The global economic downturn may have a negative effect on our business and operations.


The global economic downturn has caused a general tightening in the credit markets, lower levels of liquidity, increases in the rates of default and bankruptcy, and lower business spending, all of which may have a negative effect on our business, results of operations, financial condition and liquidity. Potential customers may be unable to fund purchases or may determine to reduce purchases or inventories or may cease to continue in business. In addition, our supplier may not be able to supply us with needed raw materials on a timely basis, may increase prices or go out of business, which could result in our inability to meet customer demand or could affect our gross margins.


The timing, strength or duration of any recovery in the global economic markets remains uncertain, and there can be no assurance that market conditions will improve in the near future or that our results will not continue to be materially and adversely affected. Such conditions make it very difficult to forecast operating results, make business decisions and identify and address material business risks. There can be no assurance that the economy and our operating results will continue to improve, that the economy will not experience another significant downturn. In such an event, our operating results, financial condition and business could be adversely affected.


The agreements governing our debt contain various covenants that limit our ability to take certain actions, failure to comply with which could have a material adverse effect on us.


The agreements governing our senior secured term loan contain a number of covenants that, among other things, limit our ability to transfer or sell all or substantially all of our assets or make certain other restricted payments. Any future refinancing of the term loan is likely to contain similar restrictive covenants.




14




Our President the Chief Executive and Chief Technology Officer is the beneficial owner of approximately 55.8% of our common stock and will be able to exert considerable influence over our actions.


Mr. Rasmus Norling beneficially owns approximately 55.8% of the outstanding shares of our common stock. As the President, Chief Executive and Chief Technical Officer and a significant stockholder, he has the power to exert considerable influence over our actions and the outcome of matters on which our stockholders are entitled to vote including the election of directors and other significant corporate actions. The interests of Mr. Norling may be different from the interests of our shareholders.


The loss of key members of our senior management team could disrupt the management of our business.


We believe that our success depends on the continued contributions of the members of our senior management team, including Mr. Rasmus Norling, our President, Chief Executive and Chief Technical Officer and a principal stockholder. The loss of the services of Mr.

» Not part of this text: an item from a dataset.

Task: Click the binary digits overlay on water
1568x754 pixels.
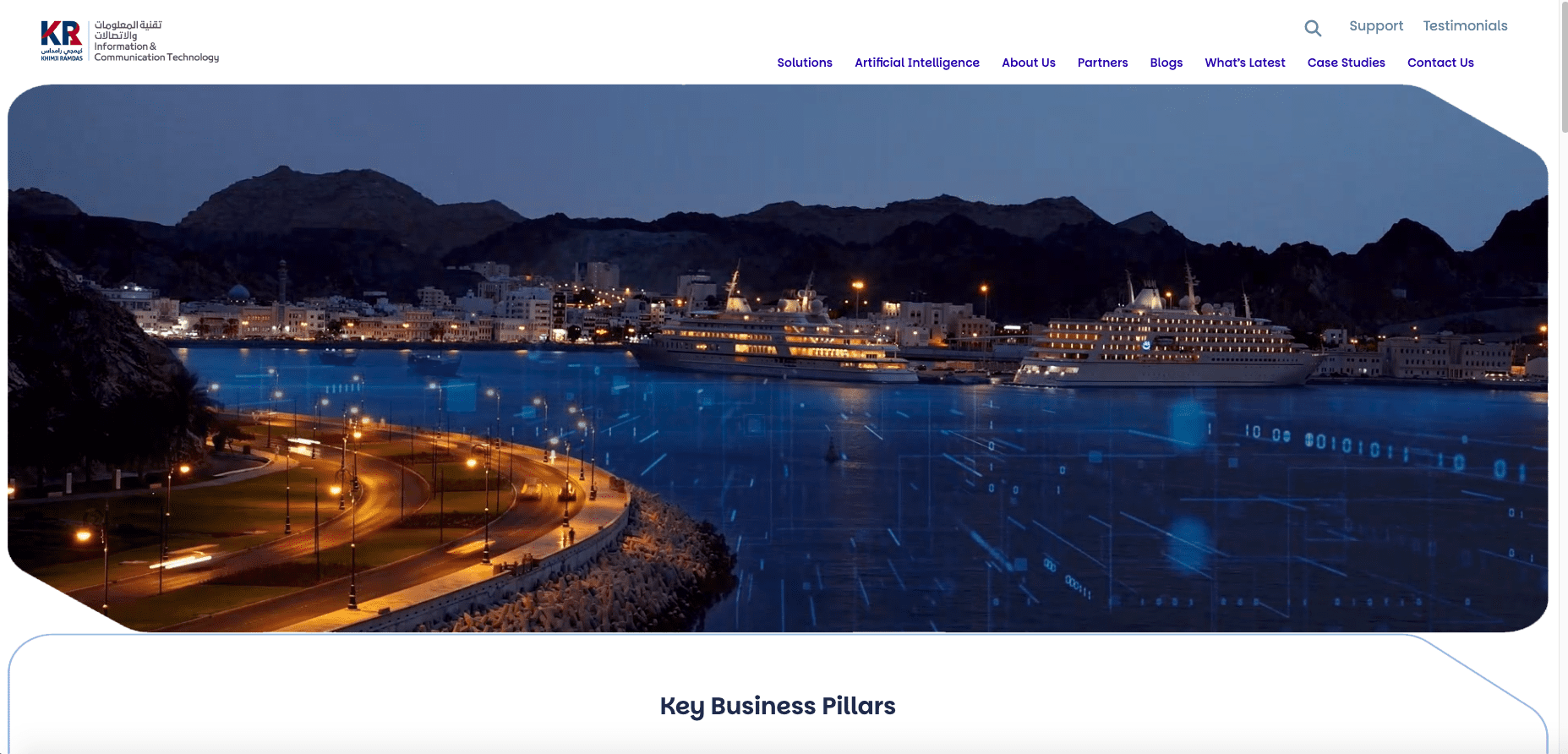Action: [1369, 446]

Norling could impair our ability to identify and secure new customer contracts, to maintain good customer relationships and to otherwise manage our business, which could have a material adverse effect on our financial performance and our ability to compete.


We are subject to risks associated with selling our products internationally.


Our non-domestic sales efforts are subject to varying degrees of regulation in each of the foreign jurisdictions in which we may seek to provide services. Local laws and regulations, and their interpretation and enforcement, differ significantly among those jurisdictions, and can change significantly over time. Future regulatory, judicial and legislative changes or interpretations may have a material adverse effect on our ability to deliver services in foreign jurisdictions.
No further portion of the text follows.